The idea how to test rendering is quite simple: to test a function use the inverse function and check if the input and output match (match is not equality in your case):
f(f^-1(x)) = x
To test a rendering algorithm you would encode the raw input, render the encoded values and analyze the difference between the rendered output and the raw input. One problem is to get the raw input, when encoding/decoding random input is not appropriate. Another challenge is to evaluate the differences between the raw input and rendering output. I suppose if you re writing some rendering software you should be able to do a frequency analysis on the data. (Some transformation should pop into your head now.)

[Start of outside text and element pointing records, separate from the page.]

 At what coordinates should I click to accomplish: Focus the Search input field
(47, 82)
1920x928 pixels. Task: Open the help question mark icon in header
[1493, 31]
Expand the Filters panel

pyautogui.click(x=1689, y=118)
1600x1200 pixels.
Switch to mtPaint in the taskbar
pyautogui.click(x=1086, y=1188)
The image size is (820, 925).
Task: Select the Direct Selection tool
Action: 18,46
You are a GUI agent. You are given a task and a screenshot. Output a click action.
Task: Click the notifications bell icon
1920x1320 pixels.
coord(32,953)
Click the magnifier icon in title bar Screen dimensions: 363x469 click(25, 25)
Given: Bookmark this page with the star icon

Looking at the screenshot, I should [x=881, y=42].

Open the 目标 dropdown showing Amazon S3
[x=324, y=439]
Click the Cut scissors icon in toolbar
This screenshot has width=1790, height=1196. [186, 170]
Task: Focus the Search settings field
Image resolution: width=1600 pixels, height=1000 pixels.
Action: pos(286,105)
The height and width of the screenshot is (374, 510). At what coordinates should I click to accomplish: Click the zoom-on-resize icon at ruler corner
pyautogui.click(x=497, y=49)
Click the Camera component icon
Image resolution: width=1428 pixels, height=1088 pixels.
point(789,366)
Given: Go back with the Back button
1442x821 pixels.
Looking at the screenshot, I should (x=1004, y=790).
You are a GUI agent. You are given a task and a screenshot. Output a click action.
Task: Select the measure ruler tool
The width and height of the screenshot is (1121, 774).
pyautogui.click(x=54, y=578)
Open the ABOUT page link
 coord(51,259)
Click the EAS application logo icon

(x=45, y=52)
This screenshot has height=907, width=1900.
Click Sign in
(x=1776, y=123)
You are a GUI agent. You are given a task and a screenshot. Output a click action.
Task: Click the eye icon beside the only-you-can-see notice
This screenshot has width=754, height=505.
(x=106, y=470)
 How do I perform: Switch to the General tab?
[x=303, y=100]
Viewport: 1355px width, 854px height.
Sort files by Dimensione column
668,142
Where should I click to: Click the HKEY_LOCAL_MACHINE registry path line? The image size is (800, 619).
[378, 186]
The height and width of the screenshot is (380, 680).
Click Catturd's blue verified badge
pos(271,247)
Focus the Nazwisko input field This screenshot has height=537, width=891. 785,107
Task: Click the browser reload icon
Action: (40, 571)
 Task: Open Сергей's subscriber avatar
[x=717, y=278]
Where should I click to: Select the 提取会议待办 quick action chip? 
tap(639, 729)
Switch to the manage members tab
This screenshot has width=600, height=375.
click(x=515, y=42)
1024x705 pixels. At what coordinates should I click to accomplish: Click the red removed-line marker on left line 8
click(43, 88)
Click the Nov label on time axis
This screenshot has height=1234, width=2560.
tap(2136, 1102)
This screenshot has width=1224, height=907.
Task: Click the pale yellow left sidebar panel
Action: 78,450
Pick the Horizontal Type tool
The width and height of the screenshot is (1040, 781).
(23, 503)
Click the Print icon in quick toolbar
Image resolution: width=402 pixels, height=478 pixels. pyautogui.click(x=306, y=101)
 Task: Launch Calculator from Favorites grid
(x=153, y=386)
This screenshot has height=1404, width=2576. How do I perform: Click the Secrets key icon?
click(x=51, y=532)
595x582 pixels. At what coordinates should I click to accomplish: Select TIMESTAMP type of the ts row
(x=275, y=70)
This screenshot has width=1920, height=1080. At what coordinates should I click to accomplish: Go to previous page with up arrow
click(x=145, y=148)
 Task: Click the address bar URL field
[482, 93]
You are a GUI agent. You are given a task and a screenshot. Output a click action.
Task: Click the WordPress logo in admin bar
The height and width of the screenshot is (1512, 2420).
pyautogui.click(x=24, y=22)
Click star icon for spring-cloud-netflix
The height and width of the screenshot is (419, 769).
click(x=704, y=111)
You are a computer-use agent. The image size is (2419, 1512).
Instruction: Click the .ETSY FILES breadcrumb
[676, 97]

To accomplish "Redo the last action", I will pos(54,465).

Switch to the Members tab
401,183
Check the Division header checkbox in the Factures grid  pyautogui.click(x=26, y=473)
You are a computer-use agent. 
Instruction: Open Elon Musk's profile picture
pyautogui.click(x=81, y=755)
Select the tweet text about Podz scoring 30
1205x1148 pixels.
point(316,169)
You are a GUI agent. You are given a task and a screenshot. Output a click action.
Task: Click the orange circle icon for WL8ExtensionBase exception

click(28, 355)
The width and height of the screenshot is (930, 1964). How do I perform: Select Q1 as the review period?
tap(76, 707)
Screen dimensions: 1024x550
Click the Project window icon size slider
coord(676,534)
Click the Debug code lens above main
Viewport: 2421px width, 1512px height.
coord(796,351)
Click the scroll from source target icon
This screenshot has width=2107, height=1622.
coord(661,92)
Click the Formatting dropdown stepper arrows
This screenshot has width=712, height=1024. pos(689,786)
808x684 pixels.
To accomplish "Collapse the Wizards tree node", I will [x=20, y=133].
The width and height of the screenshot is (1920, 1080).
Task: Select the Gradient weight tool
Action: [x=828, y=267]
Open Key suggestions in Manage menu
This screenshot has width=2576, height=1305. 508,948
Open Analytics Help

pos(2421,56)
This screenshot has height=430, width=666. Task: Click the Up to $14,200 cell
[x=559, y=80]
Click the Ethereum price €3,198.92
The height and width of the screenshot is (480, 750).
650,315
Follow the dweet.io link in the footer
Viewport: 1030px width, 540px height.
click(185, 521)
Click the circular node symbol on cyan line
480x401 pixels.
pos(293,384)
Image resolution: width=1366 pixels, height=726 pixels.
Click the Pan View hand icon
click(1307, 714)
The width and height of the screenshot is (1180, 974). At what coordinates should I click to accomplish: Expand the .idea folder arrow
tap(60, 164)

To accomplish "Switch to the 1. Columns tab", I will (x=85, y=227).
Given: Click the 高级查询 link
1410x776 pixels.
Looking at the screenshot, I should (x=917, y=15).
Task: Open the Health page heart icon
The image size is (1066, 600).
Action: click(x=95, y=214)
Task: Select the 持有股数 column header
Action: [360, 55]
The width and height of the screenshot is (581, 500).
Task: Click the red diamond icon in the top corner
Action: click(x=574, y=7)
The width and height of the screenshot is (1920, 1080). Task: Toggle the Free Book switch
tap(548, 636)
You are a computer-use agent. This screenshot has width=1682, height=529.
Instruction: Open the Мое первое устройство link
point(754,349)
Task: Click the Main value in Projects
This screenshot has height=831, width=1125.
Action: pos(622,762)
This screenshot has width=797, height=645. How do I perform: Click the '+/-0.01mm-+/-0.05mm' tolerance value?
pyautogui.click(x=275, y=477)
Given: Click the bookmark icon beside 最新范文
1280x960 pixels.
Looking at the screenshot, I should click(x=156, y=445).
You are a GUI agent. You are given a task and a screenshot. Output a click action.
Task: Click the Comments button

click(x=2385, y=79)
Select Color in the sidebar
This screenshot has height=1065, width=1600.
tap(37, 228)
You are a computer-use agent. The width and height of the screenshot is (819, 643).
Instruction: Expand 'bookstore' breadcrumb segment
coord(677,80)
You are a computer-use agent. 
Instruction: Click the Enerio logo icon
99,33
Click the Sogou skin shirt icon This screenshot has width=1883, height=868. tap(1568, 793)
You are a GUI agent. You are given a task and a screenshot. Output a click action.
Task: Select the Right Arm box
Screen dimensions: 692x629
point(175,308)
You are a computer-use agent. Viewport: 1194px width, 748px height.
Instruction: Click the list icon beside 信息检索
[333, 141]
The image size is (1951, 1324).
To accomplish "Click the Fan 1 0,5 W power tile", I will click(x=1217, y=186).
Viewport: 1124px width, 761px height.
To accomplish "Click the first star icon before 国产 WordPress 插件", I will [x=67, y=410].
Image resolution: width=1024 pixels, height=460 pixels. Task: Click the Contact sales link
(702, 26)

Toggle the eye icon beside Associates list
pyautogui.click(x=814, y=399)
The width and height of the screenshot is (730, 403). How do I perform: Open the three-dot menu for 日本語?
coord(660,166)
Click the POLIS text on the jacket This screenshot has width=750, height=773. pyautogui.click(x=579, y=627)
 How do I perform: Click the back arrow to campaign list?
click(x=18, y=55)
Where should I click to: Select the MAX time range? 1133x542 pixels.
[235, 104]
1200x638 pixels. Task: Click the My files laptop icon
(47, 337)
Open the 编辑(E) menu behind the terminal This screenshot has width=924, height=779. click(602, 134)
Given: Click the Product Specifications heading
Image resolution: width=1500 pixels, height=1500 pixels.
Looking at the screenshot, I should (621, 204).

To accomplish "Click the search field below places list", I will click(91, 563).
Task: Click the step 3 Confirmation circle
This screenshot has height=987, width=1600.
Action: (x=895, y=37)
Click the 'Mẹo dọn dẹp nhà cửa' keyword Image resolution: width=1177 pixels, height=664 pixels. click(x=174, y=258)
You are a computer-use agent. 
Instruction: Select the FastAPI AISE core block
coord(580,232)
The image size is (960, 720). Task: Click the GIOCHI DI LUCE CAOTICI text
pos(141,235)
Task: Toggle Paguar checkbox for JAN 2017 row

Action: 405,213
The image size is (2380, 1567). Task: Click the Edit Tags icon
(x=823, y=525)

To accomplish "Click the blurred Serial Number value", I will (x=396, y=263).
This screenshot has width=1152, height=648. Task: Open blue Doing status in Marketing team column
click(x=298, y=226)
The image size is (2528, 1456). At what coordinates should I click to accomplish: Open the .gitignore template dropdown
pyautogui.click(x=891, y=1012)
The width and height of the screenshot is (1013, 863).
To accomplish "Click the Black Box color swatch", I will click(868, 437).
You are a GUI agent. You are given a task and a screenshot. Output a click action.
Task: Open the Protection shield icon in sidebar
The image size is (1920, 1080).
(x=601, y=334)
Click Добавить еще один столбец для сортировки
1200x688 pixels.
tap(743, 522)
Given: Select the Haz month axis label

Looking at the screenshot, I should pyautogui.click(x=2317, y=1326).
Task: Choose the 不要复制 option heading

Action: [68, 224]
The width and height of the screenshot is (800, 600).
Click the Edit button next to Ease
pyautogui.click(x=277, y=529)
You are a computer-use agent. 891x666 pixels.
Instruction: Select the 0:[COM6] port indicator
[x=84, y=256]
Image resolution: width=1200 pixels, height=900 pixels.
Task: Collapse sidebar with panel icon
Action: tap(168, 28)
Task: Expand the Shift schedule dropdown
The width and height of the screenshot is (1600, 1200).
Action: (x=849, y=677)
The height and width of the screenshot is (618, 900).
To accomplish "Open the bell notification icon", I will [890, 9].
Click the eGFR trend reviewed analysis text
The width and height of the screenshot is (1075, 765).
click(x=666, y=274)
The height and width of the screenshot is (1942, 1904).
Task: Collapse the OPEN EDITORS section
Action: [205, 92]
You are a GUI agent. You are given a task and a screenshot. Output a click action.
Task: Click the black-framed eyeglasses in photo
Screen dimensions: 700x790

If it is possible generate your test data. Text fixtures are a real maintenance problem. They only shine in the beginning. If they are changing in some kind everything breaks down. The main problem is that if your using a fixture your tests are going to repeat the fixture s content. This makes the interpretation of intent of your tests harder. If there is a magic value in your test what s the significant part of this value?
Fixture:
actual = parse("file.xml")
expected = "magic value"
assert(actual == expected)
Generated values:
expected = generate()
input = render(expected)
actual = parse()
assert(actual == expected)
The nice thing with generators is that you can build quite complex object graphs with them starting from primitive types and fields (python Quickcheck version).
Generator based tests are not deterministic by nature. But given enough trials they follow the Law of large numbers.
Their additional value is that they will produce a good test value range coverage. (Which is hard to achieve with test fixtures.) They will find unanticipated bugs in your code.
An alternative test approach is to test with a equivalent function:
f(x) = f (x)
For example if you have a rendering function to compare against. This kind of test approach is useful if you have a working function. This function is your benchmark. It cannot be used in production because it is to slow or does use to much memory but can be easily debugged or proven to be correct.